■ **What needs to be done**: Please copy, exactly as they appear below, the lines from the one containing "Close the Chart" through the one containing "Image resolution: width=2258".

(Supplied data Opens)

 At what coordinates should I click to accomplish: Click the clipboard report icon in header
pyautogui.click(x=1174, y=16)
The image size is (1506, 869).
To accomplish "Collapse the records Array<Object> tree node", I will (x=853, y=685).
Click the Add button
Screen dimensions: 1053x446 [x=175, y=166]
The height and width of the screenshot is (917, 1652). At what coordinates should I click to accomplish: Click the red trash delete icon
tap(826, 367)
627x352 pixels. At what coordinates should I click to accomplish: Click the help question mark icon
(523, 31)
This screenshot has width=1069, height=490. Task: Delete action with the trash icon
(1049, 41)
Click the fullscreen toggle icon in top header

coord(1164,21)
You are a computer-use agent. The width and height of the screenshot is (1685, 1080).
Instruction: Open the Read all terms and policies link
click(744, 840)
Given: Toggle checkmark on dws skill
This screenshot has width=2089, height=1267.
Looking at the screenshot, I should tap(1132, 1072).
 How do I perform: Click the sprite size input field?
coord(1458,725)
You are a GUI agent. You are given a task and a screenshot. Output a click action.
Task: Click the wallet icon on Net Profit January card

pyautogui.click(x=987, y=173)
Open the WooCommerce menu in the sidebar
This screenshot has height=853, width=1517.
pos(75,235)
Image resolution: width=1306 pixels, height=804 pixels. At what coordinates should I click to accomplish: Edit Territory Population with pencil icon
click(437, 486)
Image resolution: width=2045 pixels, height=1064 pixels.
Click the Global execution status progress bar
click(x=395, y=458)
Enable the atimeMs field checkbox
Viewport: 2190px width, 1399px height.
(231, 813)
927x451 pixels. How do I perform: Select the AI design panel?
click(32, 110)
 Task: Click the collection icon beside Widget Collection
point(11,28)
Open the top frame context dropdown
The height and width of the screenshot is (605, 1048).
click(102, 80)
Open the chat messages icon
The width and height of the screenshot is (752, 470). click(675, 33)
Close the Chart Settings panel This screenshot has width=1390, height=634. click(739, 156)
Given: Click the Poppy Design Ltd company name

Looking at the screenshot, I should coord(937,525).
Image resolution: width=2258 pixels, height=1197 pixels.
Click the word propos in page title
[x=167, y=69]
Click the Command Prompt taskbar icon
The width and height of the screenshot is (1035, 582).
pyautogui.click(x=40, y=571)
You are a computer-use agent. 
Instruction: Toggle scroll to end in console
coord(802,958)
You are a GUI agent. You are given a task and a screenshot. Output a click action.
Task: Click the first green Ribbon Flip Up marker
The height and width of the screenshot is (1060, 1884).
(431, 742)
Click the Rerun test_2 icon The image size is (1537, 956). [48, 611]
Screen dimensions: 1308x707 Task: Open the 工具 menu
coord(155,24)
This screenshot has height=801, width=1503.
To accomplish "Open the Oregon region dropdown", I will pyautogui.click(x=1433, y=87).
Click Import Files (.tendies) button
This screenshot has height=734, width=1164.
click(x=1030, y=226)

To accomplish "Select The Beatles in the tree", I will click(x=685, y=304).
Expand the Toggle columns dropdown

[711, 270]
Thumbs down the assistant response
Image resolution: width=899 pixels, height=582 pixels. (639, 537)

(Supplied data Closes)

■ **Problem solution**:
Close the Chart Settings panel This screenshot has width=1390, height=634. click(739, 156)
Given: Click the Poppy Design Ltd company name

Looking at the screenshot, I should coord(937,525).
Image resolution: width=2258 pixels, height=1197 pixels.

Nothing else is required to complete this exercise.